▶ [TASK REQUIREMENTS]:
Print the records unchanged, starting at the line that contains "Describe the element" and stopping after the line that contains "at that location.". Omit the pictures from your answer.

▶ [RECORD EXTRACTS]:
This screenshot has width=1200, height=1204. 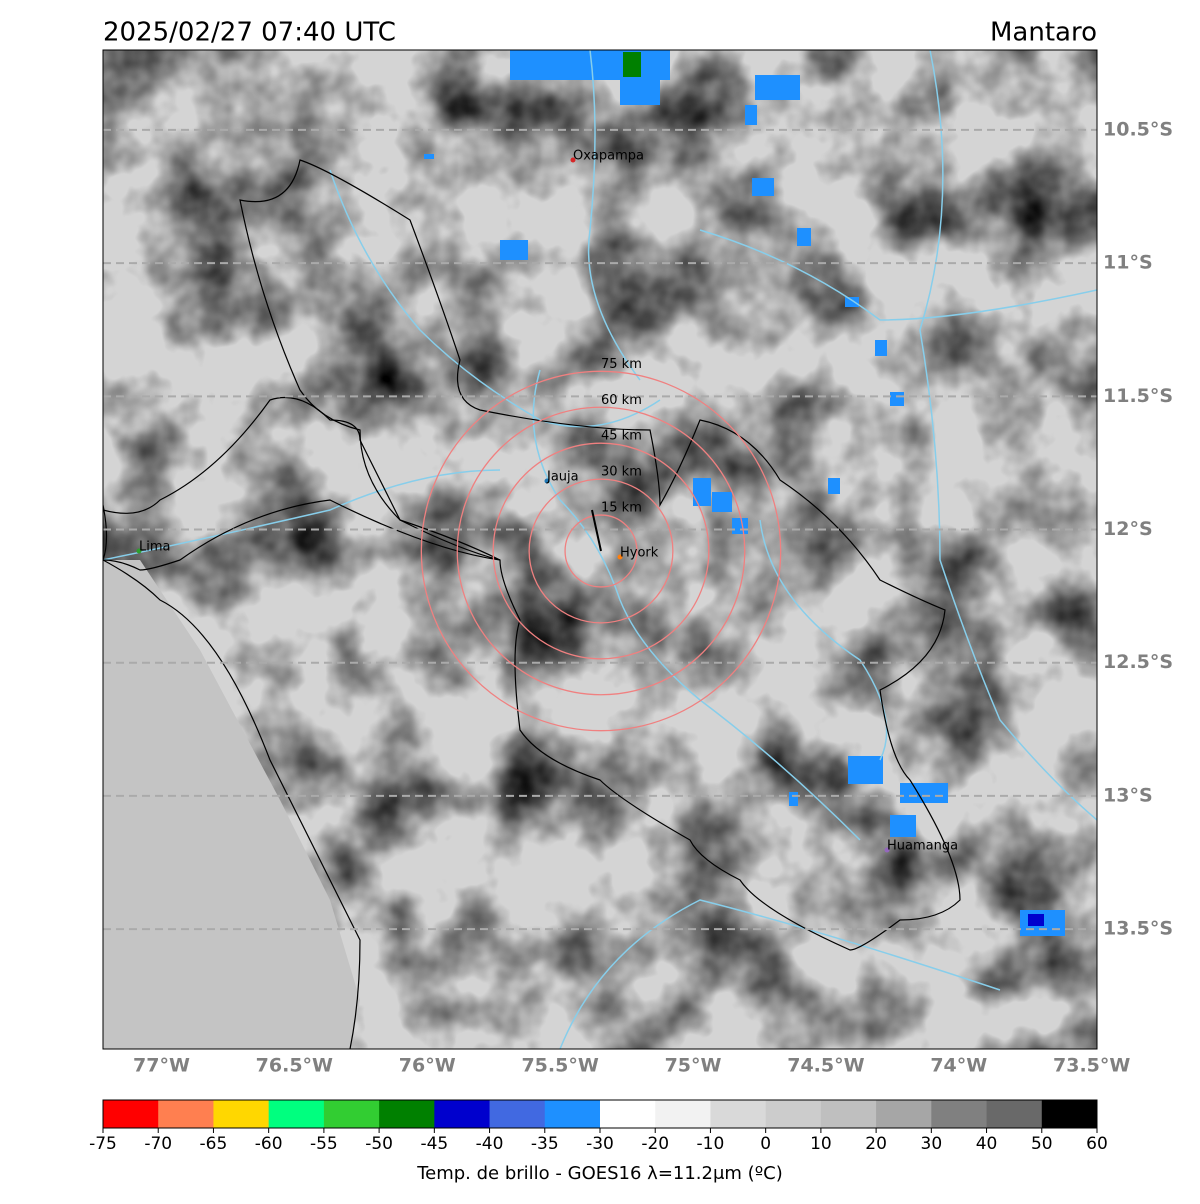 What do you see at coordinates (1128, 529) in the screenshot?
I see `lat-label: 12°S` at bounding box center [1128, 529].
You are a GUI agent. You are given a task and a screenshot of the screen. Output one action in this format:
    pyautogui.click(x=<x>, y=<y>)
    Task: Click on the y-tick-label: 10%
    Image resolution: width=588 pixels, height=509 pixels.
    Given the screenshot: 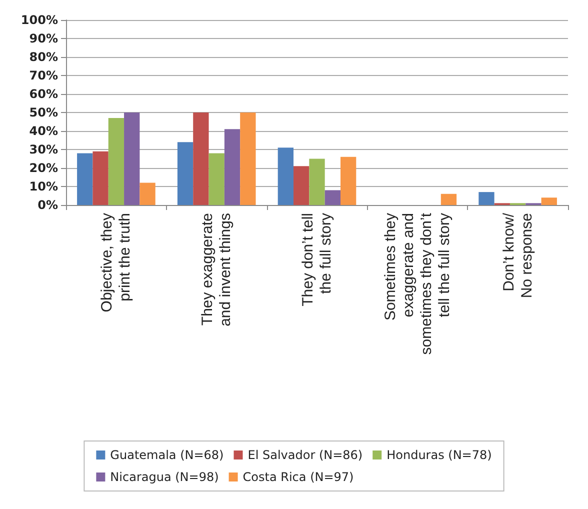 What is the action you would take?
    pyautogui.click(x=44, y=187)
    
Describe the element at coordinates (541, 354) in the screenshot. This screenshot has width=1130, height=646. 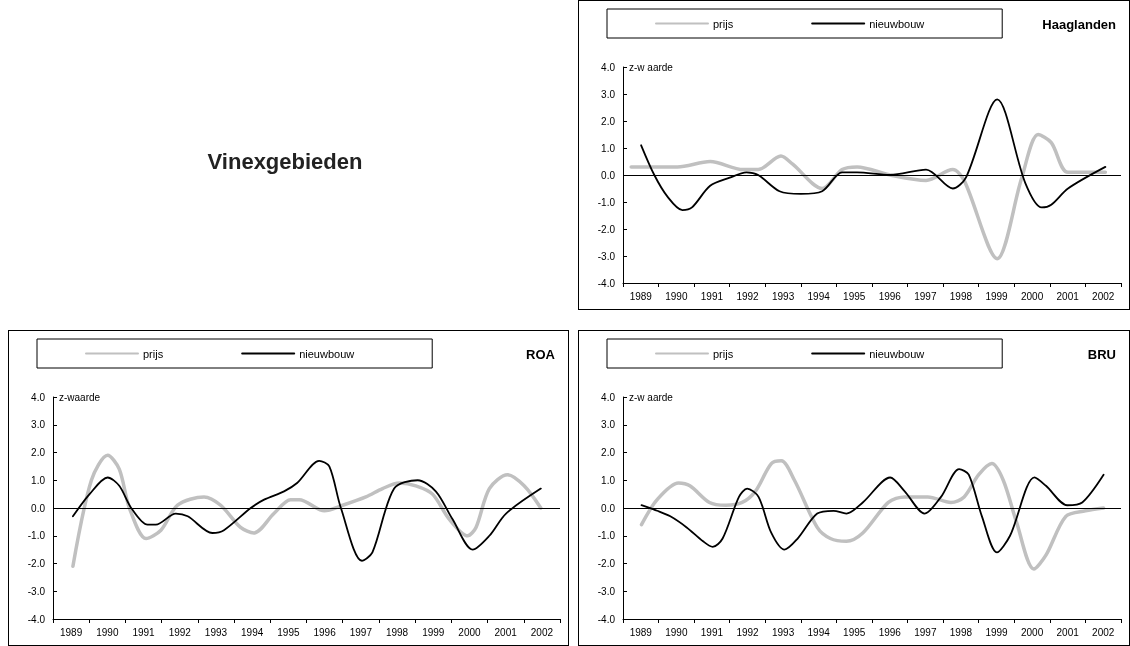
I see `chart-title: ROA` at that location.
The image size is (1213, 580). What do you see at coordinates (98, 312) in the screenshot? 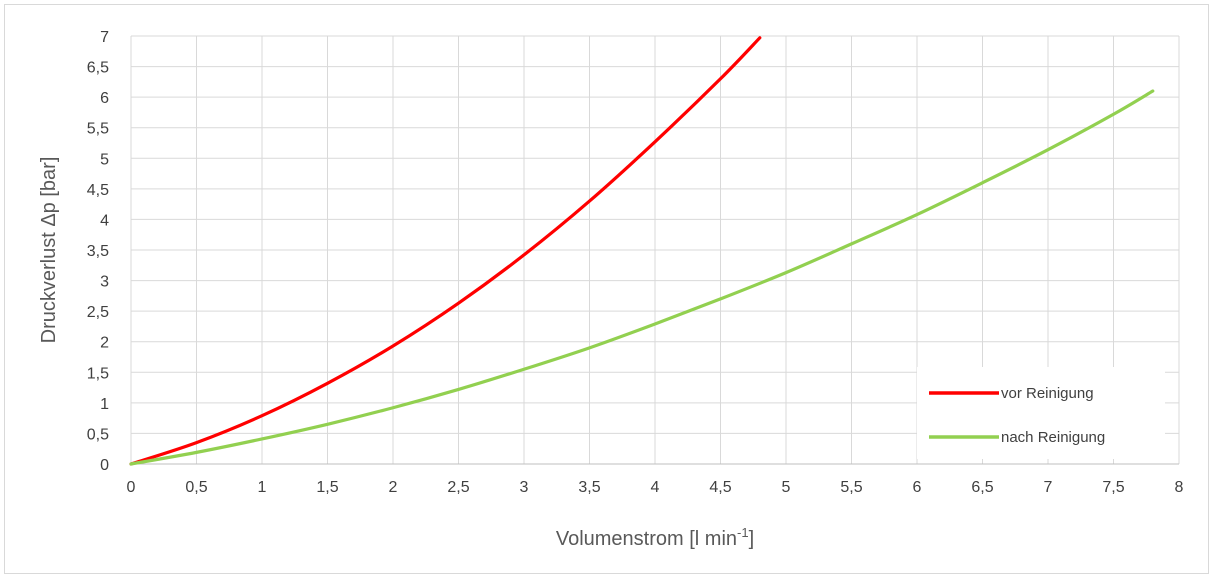
I see `y-tick-label: 2,5` at bounding box center [98, 312].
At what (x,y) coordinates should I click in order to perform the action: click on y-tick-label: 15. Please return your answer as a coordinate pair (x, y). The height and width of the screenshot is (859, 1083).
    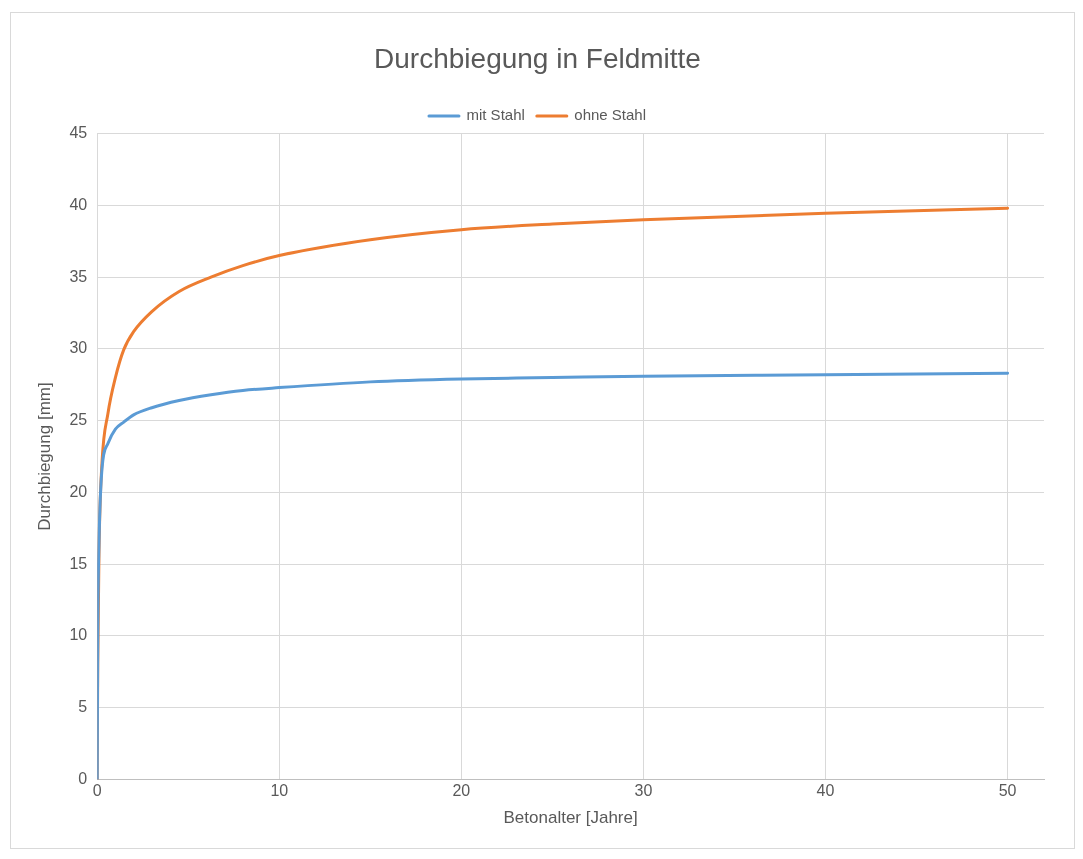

▶ [RESPONSE AREA]:
Describe the element at coordinates (541, 354) in the screenshot. This screenshot has width=1130, height=646. 
I see `chart-title: ROA` at that location.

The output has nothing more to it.